Let us first prove that #sqrt(21)# is a real number, in fact, the square root of all positive real numbers is real. If #x# is a real number, then we define for the positive numbers #sqrt(x)="sup"{yinRR:y^2<=x}#. This means that we look at all real numbers #y# such that #y^2<=x# and take the smallest real number that is bigger than all of these #y#'s, the so called supremum. For negative numbers, these #y#'s don't exist, since for all real numbers, taking the square of this number results in a positive number, and all positive numbers are bigger than negative numbers.
For all positive numbers, there is always some #y# that fits the condition #y^2<=x#, namely #0#. Furthermore, there is an upper bound to these numbers, namely #x+1#, since if #0<=y<1#, then #x+1>y#, if #y>=1#, then #y<=y^2<=x#, so #x+1>y#. We can show that for each bounded non empty set of real numbers, there is always a unique real number that acts as a supremum, due to the so called completeness of #RR#. So for all positive real numbers #x# there is a real #sqrt(x)#. We can also show that in this case #sqrt(x)^2=x#, but unless you want me to, I will not prove this here. Lastly we note that #sqrt(x)>=0#, since #0# is a number that fits the condition, as stated before.
Now for the irrationality of #sqrt(21)#. If it were not irrational (so rational), we could write it as #sqrt(21)=a/b# with #a# and #b# whole numbers and #a/b# simplified as much as possible, meaning that #a# and #b# have no common divisor, except for #1#. Now this means that #21=a^2/b^2#.
Now we use something called the prime factorization of the natural numbers. This means we can write down each positive whole number as a unique product of prime numbers. For #21# this is #3*7# and for #a# and #b# this is some arbitrary product of primes #a=a_1*...*a_n# and #b=b_1*...*b_m#. The fact that the only common divisor of #a# and #b# is #1# is equivalent to the fact that #a# and #b# share no primes in their factorization, so there are #a_i# and #b_j# such that #a_i=b_j#. This means that #a^2# and #b^2# also don't share any primes, since #a^2=a_1*a_1*...*a_n*a_n# and #b^2=b_1*b_1*...b_m*b_m#., therefore the only common divisor of #a^2# and #b^2# is #1#. Since #a^2=21b^2#, this means #b^2=1#, so #b=1#. Therefore #sqrt(21)=a#. Note that this only holds under the assumption that #sqrt(21)# is rational.

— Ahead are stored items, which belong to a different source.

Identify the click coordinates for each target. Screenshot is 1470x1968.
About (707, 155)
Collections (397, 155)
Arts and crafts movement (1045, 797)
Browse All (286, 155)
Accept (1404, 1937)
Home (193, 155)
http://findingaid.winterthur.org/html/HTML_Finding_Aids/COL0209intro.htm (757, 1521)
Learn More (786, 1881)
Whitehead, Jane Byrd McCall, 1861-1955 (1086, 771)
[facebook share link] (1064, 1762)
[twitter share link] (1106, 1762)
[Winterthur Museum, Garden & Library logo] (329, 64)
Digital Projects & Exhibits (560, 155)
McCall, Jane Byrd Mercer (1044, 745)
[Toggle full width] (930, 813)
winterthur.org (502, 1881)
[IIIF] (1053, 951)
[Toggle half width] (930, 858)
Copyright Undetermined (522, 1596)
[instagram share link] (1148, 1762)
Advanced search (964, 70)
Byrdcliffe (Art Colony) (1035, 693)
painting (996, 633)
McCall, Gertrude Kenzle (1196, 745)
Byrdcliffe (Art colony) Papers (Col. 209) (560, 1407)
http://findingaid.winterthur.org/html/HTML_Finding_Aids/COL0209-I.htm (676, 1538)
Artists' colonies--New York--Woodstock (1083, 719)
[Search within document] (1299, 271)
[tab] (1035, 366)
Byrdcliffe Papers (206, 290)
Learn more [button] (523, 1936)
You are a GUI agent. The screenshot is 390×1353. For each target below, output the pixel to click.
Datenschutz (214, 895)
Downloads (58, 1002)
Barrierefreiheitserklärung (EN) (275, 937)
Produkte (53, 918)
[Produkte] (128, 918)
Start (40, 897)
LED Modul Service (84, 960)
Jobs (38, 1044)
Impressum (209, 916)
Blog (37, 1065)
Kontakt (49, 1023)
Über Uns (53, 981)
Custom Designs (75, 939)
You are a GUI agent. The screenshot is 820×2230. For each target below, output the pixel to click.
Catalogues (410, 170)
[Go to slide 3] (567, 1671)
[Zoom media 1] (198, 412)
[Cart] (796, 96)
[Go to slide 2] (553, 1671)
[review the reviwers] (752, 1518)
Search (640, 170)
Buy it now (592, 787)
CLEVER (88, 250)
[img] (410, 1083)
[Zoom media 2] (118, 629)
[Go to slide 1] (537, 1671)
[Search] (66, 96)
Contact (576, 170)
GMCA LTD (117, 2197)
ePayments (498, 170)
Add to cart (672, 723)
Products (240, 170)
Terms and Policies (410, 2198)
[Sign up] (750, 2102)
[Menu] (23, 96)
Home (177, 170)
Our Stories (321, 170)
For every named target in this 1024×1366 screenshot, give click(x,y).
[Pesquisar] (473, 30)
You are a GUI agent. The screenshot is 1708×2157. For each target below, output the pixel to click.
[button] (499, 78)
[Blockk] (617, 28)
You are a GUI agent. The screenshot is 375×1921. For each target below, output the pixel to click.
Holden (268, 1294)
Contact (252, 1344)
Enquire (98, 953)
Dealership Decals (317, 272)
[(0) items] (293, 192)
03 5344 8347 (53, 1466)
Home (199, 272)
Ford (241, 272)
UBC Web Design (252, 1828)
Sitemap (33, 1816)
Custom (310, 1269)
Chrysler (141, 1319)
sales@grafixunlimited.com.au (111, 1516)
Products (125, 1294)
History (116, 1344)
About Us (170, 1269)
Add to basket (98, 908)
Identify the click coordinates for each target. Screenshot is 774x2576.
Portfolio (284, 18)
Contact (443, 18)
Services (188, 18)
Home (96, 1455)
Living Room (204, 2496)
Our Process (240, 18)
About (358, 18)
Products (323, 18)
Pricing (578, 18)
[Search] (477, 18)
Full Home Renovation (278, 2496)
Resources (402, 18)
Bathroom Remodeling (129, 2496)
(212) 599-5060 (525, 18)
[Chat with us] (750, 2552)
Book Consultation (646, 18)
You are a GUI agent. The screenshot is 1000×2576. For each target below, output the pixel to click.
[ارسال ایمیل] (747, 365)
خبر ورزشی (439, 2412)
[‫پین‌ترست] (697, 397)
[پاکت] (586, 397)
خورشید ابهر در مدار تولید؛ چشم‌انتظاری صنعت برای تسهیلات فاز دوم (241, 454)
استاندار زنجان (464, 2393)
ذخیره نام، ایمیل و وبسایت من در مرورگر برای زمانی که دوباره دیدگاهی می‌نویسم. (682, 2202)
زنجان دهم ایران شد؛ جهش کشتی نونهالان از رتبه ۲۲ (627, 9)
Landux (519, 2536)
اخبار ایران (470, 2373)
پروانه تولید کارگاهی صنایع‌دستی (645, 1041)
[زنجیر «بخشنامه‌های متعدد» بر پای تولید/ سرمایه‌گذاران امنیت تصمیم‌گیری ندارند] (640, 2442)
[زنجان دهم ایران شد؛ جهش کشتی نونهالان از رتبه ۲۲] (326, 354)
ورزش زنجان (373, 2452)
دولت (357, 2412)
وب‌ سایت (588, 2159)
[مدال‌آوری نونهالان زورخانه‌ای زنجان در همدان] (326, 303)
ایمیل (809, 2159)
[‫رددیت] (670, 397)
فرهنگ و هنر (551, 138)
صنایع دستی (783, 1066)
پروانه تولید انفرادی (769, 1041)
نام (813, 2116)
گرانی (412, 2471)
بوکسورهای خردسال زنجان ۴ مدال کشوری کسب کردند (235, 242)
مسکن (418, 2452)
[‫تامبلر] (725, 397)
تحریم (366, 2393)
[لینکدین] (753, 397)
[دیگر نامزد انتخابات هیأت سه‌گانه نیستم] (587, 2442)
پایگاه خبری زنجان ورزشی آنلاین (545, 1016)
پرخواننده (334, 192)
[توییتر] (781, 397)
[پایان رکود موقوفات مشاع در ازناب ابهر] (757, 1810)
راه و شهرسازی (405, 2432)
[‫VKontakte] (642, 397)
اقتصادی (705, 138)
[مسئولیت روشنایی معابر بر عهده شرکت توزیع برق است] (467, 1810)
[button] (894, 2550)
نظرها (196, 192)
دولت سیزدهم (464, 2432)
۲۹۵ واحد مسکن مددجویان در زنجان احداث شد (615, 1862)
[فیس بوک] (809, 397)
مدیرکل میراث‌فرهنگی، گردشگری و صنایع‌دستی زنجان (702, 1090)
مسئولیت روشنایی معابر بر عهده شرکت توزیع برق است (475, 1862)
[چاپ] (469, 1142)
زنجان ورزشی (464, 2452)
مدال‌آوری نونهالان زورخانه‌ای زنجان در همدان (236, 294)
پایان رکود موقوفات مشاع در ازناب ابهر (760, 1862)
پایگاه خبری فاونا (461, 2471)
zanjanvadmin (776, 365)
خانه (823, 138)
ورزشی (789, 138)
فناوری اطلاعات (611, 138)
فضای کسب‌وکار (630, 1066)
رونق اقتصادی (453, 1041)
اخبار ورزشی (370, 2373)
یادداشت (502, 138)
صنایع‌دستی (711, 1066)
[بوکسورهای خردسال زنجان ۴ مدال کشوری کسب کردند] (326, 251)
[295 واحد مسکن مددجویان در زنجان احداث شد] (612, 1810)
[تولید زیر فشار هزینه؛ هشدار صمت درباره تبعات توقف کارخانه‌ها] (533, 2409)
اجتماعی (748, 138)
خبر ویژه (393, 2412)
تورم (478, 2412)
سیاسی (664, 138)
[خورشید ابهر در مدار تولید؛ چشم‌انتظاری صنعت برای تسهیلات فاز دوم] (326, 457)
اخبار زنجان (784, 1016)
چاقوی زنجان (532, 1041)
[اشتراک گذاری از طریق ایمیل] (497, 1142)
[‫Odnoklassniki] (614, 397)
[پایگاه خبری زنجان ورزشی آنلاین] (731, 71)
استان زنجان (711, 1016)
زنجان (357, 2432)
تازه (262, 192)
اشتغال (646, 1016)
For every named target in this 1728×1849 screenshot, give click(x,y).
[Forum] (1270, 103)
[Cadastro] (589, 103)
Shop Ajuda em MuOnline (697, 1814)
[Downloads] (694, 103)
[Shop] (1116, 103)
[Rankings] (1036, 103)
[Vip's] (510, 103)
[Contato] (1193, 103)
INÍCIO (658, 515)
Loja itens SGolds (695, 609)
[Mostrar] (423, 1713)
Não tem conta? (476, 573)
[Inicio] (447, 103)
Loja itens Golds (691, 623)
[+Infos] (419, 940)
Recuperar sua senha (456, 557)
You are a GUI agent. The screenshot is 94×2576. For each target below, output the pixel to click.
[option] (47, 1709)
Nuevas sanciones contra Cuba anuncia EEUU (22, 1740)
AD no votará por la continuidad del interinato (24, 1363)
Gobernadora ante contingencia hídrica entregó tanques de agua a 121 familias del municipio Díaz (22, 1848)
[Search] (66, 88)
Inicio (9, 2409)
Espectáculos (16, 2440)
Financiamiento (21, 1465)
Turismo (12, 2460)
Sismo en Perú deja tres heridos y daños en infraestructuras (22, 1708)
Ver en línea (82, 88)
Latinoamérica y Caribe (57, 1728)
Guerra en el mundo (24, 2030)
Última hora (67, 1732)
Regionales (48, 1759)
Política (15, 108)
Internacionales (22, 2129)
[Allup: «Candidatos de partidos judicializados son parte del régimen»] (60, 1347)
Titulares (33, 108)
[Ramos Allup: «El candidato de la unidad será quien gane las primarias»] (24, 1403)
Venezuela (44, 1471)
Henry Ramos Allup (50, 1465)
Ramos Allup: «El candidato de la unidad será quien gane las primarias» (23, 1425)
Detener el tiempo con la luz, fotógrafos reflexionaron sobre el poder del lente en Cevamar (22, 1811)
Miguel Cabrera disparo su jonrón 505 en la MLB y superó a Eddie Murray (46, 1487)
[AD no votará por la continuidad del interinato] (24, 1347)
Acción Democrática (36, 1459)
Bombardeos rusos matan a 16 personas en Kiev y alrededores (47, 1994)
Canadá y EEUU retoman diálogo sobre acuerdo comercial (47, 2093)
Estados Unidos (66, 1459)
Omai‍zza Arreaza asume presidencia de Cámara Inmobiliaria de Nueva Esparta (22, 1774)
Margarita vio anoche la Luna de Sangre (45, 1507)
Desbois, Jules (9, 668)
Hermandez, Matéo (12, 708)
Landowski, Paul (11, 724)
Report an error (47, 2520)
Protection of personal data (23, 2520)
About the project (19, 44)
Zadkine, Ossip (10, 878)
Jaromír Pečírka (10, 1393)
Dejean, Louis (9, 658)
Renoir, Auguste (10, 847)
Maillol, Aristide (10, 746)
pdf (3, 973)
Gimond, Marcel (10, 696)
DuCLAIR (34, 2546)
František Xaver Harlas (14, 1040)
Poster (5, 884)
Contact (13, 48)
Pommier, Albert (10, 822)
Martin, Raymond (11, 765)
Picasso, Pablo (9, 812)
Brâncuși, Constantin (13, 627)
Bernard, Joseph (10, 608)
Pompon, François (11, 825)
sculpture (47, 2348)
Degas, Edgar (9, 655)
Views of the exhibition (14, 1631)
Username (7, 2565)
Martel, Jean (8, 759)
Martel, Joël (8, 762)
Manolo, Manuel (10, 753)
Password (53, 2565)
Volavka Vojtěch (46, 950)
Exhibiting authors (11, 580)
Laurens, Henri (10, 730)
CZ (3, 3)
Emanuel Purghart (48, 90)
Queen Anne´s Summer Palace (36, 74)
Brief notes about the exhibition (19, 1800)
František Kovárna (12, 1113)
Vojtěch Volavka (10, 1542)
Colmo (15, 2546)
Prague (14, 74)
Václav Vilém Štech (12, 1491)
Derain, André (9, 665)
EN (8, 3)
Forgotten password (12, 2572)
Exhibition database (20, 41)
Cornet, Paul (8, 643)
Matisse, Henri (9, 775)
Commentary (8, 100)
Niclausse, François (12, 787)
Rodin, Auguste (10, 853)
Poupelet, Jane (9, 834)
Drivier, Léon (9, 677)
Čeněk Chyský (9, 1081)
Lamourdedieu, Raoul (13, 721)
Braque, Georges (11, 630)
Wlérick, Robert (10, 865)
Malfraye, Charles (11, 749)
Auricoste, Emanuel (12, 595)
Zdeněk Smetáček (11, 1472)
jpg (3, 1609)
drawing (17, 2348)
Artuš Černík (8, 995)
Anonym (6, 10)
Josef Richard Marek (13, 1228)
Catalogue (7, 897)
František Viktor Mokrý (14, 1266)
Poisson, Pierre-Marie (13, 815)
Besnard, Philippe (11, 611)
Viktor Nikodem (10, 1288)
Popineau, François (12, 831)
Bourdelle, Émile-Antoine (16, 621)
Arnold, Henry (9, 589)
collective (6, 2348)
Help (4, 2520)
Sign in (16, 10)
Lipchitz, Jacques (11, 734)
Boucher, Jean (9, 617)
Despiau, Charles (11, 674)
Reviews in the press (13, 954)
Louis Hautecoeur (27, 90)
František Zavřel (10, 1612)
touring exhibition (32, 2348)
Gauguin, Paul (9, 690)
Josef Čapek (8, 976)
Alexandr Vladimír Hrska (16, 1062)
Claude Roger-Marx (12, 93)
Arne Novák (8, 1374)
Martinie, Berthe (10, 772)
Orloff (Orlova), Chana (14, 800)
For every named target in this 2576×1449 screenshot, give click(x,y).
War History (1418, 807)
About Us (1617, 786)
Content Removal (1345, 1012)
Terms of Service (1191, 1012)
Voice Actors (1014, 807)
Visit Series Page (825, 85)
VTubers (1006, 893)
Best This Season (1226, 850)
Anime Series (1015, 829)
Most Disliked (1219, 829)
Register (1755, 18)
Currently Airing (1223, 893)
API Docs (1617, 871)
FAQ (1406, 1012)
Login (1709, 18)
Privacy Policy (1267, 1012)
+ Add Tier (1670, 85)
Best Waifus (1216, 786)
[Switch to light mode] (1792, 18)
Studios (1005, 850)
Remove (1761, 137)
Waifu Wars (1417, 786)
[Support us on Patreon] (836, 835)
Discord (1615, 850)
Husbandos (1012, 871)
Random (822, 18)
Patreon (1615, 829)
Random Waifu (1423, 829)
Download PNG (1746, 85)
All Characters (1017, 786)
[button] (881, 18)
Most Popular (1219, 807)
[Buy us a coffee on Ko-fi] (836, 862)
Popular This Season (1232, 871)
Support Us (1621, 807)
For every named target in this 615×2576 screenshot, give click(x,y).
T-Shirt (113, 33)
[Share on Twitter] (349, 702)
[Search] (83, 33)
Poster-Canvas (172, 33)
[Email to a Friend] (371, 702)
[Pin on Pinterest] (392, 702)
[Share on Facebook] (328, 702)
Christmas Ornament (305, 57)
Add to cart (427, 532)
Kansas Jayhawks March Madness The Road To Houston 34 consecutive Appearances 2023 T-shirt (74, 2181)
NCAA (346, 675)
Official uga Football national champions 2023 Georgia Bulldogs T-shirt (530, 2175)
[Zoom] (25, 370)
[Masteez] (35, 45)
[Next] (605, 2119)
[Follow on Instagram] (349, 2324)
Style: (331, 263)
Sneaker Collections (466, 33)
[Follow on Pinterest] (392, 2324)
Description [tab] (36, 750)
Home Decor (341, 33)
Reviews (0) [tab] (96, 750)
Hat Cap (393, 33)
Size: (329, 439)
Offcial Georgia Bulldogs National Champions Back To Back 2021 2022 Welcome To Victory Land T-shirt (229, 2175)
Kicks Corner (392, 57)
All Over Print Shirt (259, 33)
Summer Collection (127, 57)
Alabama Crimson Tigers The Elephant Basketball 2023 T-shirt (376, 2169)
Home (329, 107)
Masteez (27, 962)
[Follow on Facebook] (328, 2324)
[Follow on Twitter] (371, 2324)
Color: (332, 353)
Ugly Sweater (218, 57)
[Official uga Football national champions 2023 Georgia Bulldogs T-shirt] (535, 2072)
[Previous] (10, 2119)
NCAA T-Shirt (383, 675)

Now we could of course run through all whole positive numbers smaller than #21# and check if squaring them gives #21#, but this is a boring method. To do it in a more interesting way, we turn again to our primes. We know that #a^2=a_1*a_1*...*a_n*a_n# and #21=3*7#, so #3*7=a_1*a_1*...*a_n*a_n#. On the left side, every prime occurs only once, on the right hand, every prime occurs at least twice, and always an even amount of times (if #a_1=a_n# it would for instace occur at least four times). But as we've stated, these prime factorizations are unique, so this can't be right. Therefore #21nea^2#, so #anesqrt(21)#, meaning that our earlier assumption of #sqrt(21)# being rational turns out to be wrong, therefore #sqrt(21)# is irrational.
Note that the same argument holds for any positive whole number #x# with a prime factorization where one of the primes apears an uneven number of times, since the square of a whole number always has all of its prime factors apearing an even amount of times. From this we conclude that if #x# is a positive whole number (#x inNN#) has a prime factor that occurs only an uneven amount of times, #sqrt(x)# will be irrational.
I'm aware that this proof may seem a bit long, but it uses important concepts form mathematics. Probably in any high school curriculum, these kind of reasonings are not included (I'm not 100% sure, I don't know the curriculum of each high school in the world), but for actual mathematicians, proving stuff is one of the most important activities they do. Therefore I wanted to show you what kind of mathematics is behind taking the square root of things. What you need to take away from this, is that indeed #sqrt(21)# is an irrational number.